WHAT YOU WILL DO | In the records that follow, the lines from the one containing "has width=600, height=1066." to the one containing "Expand the Englisch dropdown in Hello row", inclusive, are to be given again exactly.

-- Opening Marker --

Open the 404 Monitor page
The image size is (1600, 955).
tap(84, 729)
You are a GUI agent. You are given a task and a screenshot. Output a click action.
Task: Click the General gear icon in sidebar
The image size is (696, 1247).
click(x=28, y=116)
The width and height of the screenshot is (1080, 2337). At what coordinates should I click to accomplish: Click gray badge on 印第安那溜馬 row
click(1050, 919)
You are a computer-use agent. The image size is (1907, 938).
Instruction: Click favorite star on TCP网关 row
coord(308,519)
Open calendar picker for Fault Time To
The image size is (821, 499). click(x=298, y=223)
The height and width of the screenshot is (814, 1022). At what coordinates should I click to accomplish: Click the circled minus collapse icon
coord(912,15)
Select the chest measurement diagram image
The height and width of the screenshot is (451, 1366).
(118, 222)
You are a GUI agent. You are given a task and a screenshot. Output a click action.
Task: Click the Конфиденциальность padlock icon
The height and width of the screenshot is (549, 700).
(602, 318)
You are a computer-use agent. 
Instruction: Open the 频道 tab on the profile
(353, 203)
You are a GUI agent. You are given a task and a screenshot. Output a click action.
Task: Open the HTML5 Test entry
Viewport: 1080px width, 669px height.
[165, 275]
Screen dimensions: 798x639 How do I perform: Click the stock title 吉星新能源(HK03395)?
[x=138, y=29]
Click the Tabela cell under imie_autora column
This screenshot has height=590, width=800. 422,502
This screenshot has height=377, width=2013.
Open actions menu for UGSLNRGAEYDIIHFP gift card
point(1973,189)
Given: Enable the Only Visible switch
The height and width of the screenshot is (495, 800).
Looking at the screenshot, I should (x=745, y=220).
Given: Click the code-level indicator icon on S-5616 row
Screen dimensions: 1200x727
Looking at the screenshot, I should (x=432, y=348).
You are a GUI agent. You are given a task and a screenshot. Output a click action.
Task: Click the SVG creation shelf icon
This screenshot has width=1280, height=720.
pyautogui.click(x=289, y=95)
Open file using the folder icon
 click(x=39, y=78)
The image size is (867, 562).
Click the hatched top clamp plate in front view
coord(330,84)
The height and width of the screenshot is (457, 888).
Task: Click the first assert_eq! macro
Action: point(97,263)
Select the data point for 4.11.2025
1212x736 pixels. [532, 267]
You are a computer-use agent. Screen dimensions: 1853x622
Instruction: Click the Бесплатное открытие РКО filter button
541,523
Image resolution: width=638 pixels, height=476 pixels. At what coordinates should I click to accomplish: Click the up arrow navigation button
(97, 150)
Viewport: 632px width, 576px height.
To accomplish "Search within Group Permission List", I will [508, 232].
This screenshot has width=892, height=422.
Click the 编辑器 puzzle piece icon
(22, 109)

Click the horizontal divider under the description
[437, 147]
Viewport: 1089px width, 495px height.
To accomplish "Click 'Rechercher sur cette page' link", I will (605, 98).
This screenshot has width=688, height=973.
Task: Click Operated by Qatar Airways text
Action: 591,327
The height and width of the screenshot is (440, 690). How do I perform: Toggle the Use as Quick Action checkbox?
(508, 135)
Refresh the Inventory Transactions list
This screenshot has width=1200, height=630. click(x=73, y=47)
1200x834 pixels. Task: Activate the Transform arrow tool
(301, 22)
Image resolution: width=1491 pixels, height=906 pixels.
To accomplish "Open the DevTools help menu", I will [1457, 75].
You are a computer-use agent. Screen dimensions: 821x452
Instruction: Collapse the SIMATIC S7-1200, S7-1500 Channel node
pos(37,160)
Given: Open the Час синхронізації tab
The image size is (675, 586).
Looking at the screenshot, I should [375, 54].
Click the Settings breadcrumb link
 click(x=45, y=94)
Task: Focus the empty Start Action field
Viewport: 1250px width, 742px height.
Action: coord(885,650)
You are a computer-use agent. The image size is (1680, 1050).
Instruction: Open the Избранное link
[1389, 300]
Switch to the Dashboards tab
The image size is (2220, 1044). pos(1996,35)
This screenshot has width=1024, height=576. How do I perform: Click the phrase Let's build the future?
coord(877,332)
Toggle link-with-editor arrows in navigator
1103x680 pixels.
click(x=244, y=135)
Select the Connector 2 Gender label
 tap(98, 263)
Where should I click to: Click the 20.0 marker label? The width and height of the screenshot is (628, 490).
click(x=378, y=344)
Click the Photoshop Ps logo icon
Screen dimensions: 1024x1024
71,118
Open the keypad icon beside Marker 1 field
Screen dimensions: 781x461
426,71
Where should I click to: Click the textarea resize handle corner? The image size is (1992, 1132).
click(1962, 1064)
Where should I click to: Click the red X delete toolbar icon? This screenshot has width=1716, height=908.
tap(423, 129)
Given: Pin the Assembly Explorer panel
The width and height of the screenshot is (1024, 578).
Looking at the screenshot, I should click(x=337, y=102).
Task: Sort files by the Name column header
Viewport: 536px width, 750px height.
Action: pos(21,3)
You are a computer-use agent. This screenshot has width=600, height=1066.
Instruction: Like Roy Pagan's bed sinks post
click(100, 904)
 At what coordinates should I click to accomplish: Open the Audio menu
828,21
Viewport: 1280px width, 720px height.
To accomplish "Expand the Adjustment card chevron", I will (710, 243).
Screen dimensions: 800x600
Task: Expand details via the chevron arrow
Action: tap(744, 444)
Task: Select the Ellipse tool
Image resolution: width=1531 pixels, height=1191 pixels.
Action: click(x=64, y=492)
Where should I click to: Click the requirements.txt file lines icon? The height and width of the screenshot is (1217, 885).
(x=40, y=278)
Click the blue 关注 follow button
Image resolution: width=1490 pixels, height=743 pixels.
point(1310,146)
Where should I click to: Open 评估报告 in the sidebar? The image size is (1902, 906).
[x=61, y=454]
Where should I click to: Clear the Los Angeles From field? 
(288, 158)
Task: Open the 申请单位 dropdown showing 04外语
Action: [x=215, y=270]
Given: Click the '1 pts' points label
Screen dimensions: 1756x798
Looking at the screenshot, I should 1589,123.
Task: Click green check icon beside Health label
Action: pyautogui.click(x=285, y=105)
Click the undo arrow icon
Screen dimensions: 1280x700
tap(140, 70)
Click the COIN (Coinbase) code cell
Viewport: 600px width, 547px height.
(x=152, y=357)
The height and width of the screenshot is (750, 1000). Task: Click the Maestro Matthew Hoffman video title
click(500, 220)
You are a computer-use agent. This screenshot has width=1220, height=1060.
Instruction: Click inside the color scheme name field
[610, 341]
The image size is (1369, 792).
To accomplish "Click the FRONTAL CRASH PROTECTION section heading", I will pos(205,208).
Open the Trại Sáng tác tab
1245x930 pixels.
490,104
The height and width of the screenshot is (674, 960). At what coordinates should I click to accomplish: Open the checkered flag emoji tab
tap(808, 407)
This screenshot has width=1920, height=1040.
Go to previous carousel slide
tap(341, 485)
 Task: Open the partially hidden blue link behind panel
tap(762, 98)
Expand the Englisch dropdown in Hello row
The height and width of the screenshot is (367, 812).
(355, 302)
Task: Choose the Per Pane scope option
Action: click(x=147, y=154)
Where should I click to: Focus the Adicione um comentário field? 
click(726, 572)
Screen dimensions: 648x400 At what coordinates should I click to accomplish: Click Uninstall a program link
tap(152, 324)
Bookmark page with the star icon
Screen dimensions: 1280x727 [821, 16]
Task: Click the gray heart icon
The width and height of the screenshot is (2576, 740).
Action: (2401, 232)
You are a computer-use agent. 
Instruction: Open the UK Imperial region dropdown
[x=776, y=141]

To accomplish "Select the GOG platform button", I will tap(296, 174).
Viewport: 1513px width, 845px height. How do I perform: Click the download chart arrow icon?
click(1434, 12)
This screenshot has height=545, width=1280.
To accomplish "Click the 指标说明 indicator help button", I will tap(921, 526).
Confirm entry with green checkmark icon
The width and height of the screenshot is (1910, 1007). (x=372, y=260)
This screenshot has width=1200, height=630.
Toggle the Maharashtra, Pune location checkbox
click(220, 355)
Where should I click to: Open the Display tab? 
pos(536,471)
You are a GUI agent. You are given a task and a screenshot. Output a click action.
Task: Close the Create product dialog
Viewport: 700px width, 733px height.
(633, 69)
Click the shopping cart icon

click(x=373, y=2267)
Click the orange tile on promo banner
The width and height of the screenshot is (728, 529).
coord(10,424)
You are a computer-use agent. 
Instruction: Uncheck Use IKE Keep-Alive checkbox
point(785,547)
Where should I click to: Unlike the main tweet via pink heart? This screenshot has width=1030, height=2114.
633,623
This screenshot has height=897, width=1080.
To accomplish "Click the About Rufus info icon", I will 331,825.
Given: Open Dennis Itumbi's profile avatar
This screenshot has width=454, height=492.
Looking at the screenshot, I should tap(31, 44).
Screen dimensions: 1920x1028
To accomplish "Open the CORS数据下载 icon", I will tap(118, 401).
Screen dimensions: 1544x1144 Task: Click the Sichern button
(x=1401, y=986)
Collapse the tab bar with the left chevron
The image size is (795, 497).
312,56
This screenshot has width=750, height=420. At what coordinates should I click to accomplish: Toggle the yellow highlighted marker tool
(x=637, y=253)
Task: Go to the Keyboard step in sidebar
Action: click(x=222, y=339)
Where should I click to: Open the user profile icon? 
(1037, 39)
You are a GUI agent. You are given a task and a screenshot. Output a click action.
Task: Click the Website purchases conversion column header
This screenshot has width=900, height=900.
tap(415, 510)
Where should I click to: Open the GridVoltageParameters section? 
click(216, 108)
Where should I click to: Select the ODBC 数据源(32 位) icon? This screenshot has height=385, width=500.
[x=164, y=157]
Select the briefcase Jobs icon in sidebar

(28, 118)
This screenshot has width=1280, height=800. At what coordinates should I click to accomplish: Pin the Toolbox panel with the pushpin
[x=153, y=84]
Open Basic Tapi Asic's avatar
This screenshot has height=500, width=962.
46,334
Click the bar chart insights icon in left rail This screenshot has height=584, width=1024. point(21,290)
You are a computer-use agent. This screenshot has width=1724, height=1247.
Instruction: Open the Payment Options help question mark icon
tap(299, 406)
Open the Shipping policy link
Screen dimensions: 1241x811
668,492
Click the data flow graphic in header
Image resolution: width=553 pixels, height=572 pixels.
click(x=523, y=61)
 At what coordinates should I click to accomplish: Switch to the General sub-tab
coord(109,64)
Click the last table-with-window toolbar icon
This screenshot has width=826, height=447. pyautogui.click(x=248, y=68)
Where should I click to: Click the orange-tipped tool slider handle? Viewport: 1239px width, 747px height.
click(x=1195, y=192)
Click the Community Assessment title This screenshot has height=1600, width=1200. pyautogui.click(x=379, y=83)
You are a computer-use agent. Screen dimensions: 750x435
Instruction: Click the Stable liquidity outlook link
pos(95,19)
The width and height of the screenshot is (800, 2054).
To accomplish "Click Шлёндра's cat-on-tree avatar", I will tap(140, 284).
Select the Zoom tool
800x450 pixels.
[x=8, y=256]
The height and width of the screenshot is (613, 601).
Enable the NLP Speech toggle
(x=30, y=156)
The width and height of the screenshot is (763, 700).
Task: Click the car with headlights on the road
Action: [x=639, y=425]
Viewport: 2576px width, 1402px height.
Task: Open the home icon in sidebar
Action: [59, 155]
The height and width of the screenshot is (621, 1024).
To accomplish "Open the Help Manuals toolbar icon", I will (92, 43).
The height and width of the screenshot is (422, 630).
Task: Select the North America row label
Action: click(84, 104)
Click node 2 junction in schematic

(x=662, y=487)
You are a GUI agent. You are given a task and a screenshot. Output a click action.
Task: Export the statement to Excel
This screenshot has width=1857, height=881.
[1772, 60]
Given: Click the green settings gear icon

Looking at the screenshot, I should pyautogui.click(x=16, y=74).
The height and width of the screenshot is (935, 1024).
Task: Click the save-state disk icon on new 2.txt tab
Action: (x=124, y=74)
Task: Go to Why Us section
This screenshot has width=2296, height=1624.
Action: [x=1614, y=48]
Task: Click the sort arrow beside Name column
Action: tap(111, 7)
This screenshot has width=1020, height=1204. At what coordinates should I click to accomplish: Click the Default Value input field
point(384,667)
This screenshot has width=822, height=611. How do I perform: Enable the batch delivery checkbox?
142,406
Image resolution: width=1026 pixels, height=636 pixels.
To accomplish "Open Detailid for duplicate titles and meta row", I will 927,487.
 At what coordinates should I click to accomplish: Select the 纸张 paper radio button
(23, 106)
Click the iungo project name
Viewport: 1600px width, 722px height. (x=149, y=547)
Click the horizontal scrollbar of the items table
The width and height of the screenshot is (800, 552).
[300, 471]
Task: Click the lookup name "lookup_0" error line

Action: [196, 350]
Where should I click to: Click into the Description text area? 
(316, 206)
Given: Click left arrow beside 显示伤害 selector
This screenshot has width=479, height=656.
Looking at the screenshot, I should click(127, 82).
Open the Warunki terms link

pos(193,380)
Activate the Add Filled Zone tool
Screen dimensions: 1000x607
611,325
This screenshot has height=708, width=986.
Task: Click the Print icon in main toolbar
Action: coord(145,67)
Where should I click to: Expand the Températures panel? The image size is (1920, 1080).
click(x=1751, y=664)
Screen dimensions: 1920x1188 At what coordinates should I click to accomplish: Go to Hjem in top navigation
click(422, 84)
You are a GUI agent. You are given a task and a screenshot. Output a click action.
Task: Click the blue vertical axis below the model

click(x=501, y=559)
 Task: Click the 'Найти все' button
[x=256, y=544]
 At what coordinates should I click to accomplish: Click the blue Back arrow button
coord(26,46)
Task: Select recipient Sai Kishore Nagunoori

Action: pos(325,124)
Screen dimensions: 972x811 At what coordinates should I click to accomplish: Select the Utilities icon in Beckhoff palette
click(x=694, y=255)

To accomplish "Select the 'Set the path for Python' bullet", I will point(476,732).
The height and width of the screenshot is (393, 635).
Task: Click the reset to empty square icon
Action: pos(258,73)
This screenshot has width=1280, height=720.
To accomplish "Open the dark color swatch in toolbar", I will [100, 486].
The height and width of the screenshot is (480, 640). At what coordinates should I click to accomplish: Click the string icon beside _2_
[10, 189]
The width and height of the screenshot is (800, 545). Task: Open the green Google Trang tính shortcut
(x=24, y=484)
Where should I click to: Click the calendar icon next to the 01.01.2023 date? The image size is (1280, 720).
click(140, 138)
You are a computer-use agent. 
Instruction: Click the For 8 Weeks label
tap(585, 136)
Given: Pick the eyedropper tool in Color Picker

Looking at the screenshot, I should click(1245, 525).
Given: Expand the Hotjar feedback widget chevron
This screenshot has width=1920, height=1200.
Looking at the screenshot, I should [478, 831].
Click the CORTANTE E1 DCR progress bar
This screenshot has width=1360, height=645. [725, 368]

-- Closing Marker --

ANSWER SECTION |
You are a computer-use agent. This screenshot has width=600, height=1066.
Instruction: Like Roy Pagan's bed sinks post
click(100, 904)
 At what coordinates should I click to accomplish: Open the Audio menu
828,21
Viewport: 1280px width, 720px height.
To accomplish "Expand the Adjustment card chevron", I will (710, 243).
Screen dimensions: 800x600
Task: Expand details via the chevron arrow
Action: tap(744, 444)
Task: Select the Ellipse tool
Image resolution: width=1531 pixels, height=1191 pixels.
Action: click(x=64, y=492)
Where should I click to: Click the requirements.txt file lines icon? The height and width of the screenshot is (1217, 885).
(x=40, y=278)
Click the blue 关注 follow button
Image resolution: width=1490 pixels, height=743 pixels.
point(1310,146)
Where should I click to: Open 评估报告 in the sidebar? The image size is (1902, 906).
[x=61, y=454]
Where should I click to: Clear the Los Angeles From field? 
(288, 158)
Task: Open the 申请单位 dropdown showing 04外语
Action: [x=215, y=270]
Given: Click the '1 pts' points label
Screen dimensions: 1756x798
Looking at the screenshot, I should 1589,123.
Task: Click green check icon beside Health label
Action: pyautogui.click(x=285, y=105)
Click the undo arrow icon
Screen dimensions: 1280x700
tap(140, 70)
Click the COIN (Coinbase) code cell
Viewport: 600px width, 547px height.
(x=152, y=357)
The height and width of the screenshot is (750, 1000). Task: Click the Maestro Matthew Hoffman video title
click(500, 220)
You are a computer-use agent. This screenshot has width=1220, height=1060.
Instruction: Click inside the color scheme name field
[610, 341]
The image size is (1369, 792).
To accomplish "Click the FRONTAL CRASH PROTECTION section heading", I will pos(205,208).
Open the Trại Sáng tác tab
1245x930 pixels.
490,104
The height and width of the screenshot is (674, 960). At what coordinates should I click to accomplish: Open the checkered flag emoji tab
tap(808, 407)
This screenshot has width=1920, height=1040.
Go to previous carousel slide
tap(341, 485)
 Task: Open the partially hidden blue link behind panel
tap(762, 98)
Expand the Englisch dropdown in Hello row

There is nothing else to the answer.